Dissecting the Twardy Report. What Were the Other Six Bills on Campaign List? Whither Laura Jordan?
Democratic congressional candidate Christopher Donovan’s gambit to pay former United States Attorney Stanley Twardy to distance him from scandal in his campaign will not succeed if Twardy’s brief report receives wide circulation. The seeds of destruction are in the blinding omissions.
Twardy refers to a campaign document that featured seven bills before the 2012 session of the legislature. One of them was Senate Bill 357, the one that prompted the investigation that has so far included the arrest of Donovan campaign finance chief Robert Braddock. What were the other six bills? Is there a connection between them and other Donovan campaign fundraising tactics? Twardy won’t say. He declines to release the document, undermining any claim to independence. Expect other campaigns to howl for disclosure.
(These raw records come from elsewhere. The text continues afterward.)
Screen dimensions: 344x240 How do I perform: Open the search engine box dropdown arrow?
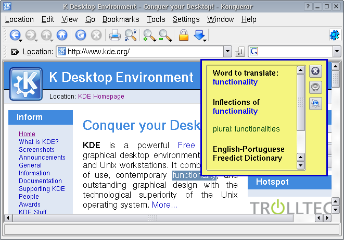coord(337,52)
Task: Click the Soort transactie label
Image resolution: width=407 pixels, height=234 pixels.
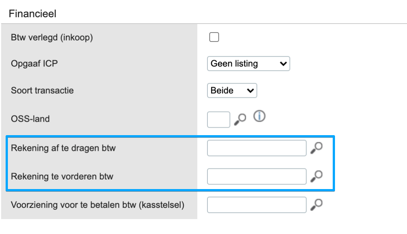Action: (42, 91)
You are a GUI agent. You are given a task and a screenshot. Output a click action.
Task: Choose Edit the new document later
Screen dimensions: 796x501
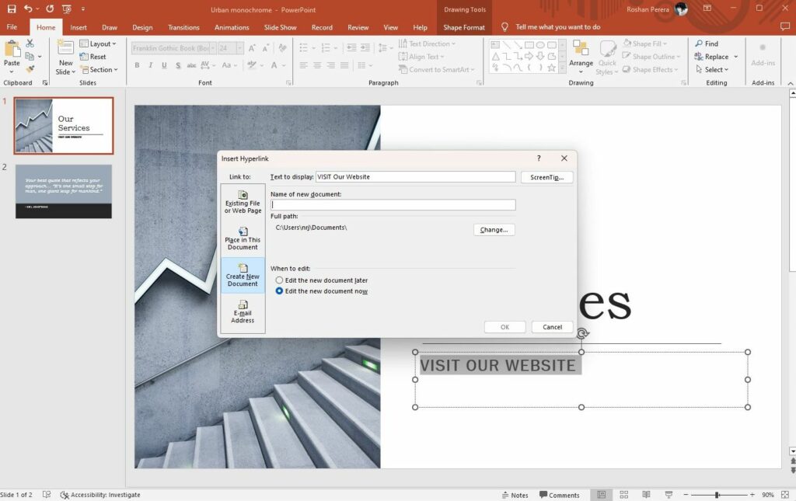pos(280,280)
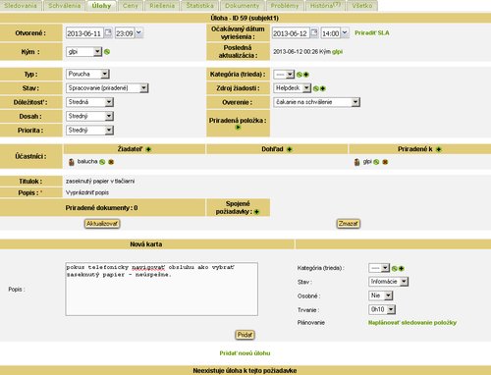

Then there is the unsettling silence of top Donovan legislative staff attorney Laura Jordan. She refused to meet with Twardy but she continues to work for Donovan as a public employee, apparently still in his good graces Why won’t she cooperate if Donovan, as Twardy opines, knew nothing of the dirty doings going on in his campaign? Could she have been the conduit between the campaign and the powerful engine of doing favors for friends in the speaker’s office? She was, until recently, in a close personal relationship with fired Donovan campaign manager Joshua Nassi, who has been identified as one of three co-conspirators with Braddock. Nassi has not been charged with a crime.
Imagine the national outcry if a top lawyer to the Speaker of the United States House of Representatives refused to cooperate with an investigation commissioned by the speaker to uncover wrongdoing in his campaign. Silence followed by inaction would not be an option. There would be consequences.